Yes, they sound like tortellini and they look like them, but tortelloni are yet another dish. Bigger and with a whole different filling (ricotta cheese and spinach in the original recipe), they are a gentle, elegant alternative to their impressive little brothers. Eat them the original way, with melted butter and sage, and be happy. A light tomato sauce is also acceptable. Try them at Bottega Portici (where you can also see them being made in real time by the “sfogline” in the Piazza di Porta Ravegnana) or at Sfoglia Rina: they're both quite crowded but offer lovely fresh pasta.





This home-made comfort food par excellence is a must for any local granny and a traditional Sunday dish for big family gatherings. Layers on layers of thin egg and flour fresh pasta filled with ragù and a little amount of béchamel, cooked in the oven. Most locals prefer lasagne “verdi” (green), that has a little spinach on the dough. Lasagne are perfect on a gloomy winter day or to spend a lot of time with your friends around a big table, but remember to plan a little nap to recover for you third serving afterwards! (Despite the fact that the word “ragù” comes from the french ragoûter: “to wake up one's appetite”). Everybody swears that the best lasagne are the one “my mom/grandma/husband” does, but restaurants can serve you the real deal, too. Especially the no frills, family-owned trattorie. Try Ristorantino Il Tinello (where they also serve Bologna's own and much rarer balazoni) and Ristorante Bolognese (not the fanciest location but in front of the station: perfect for a lasagne on-the-go!) and Trattoria Baraldi on Via del Pratello, the heart of Bologna students' nightlife. Or, if you have a oven at your place, but them at fresh pasta shops (“dalle sfogline”) such as Le sfogline in front of Mercato delle Erbe.

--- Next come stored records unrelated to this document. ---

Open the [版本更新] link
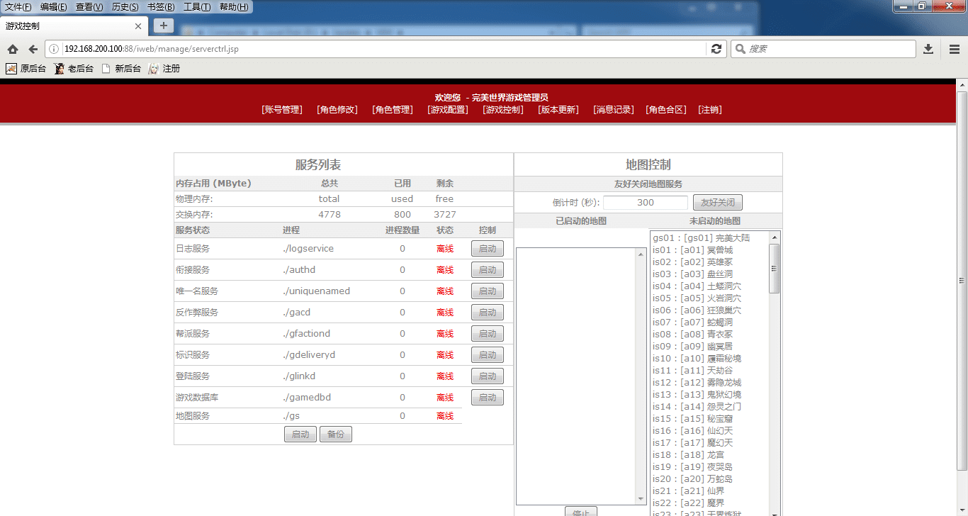Screen dimensions: 968x516 558,110
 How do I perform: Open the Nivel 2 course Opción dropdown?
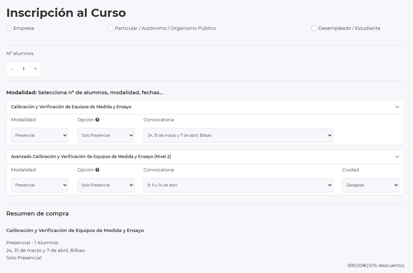click(x=106, y=185)
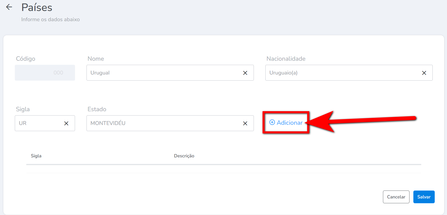This screenshot has height=215, width=447.
Task: Clear the Estado field with its X
Action: [245, 123]
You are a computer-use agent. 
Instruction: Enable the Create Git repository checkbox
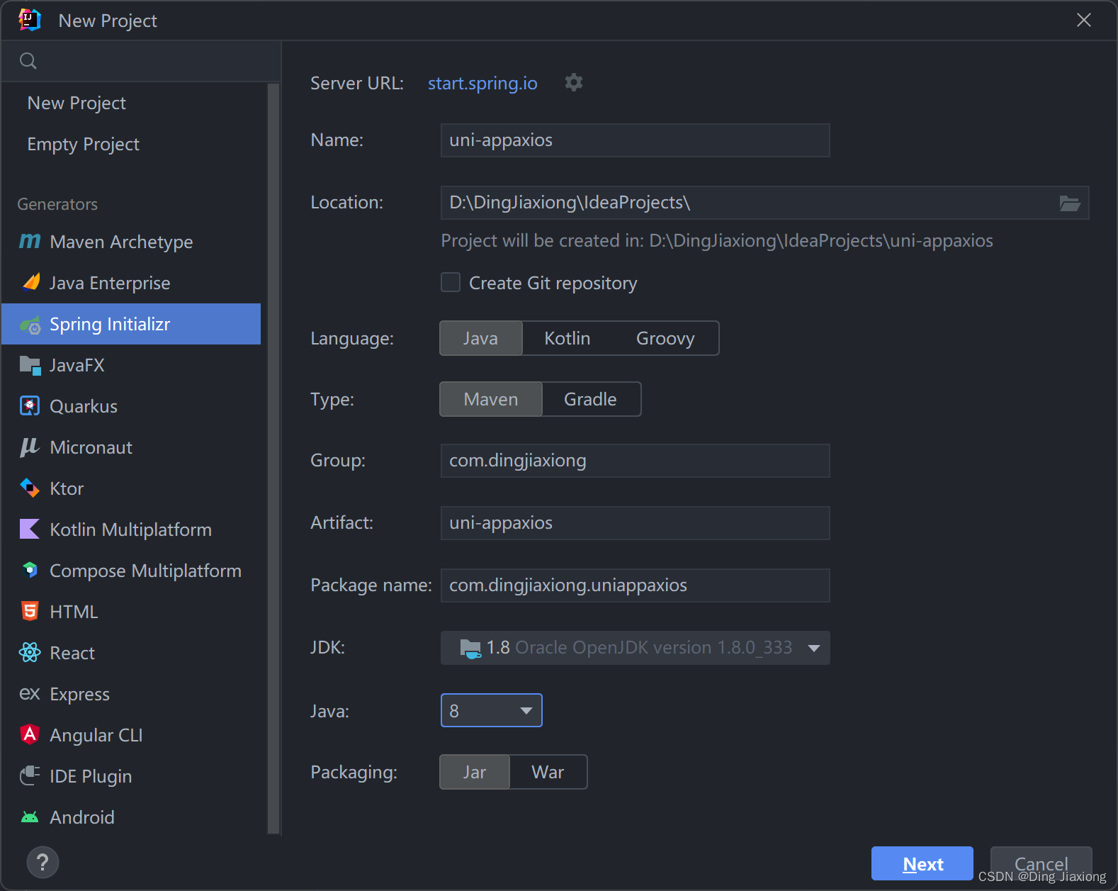pos(451,283)
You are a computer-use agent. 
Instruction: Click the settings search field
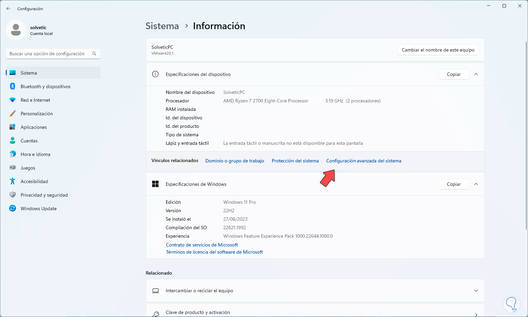(x=49, y=54)
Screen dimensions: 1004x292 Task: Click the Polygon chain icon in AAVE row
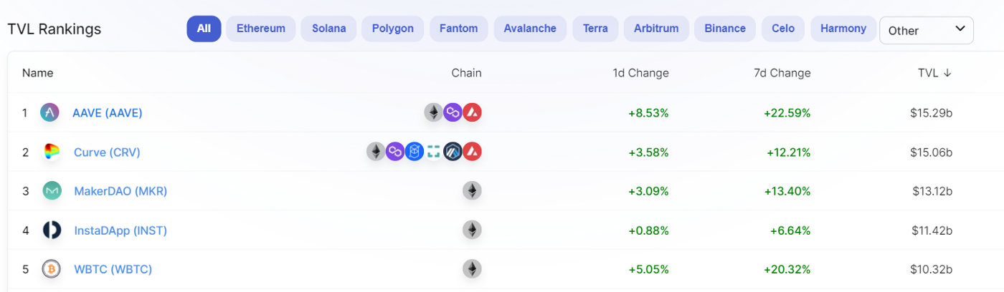[453, 112]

Yes, gelato was born in Sicily, but a couple of Bologna's ice cream makers regularly figure in the top ten of Italian gelato's charts. This is partly due to local business company Carpigiani: they make the most important ice-cream makers in the world, even have their own academy and museum of gelato, and contributed to creating a gelato craze and “creamyness” competition within the city. Some of the best gelateria in Bologna work so hard (and make so much money) that they close throughout the winter, spend some lazy months in some warm beach and come back by April. However, you'll hardy be without a good gelato in Bologna in any time of the year.

My ever favourite is the boutique-gelateria Cremeria Santo Stefano, quickly followed by Galliera 49: they both are top-notch. La Funivia will always have a queue but will reward you with some very rich creams, vegan Stefino is the most ethical and exotic, and Cremeria Mascarella and Cremeria San Francesco offer great quality in the middle of the busiest, studenty parts of the city.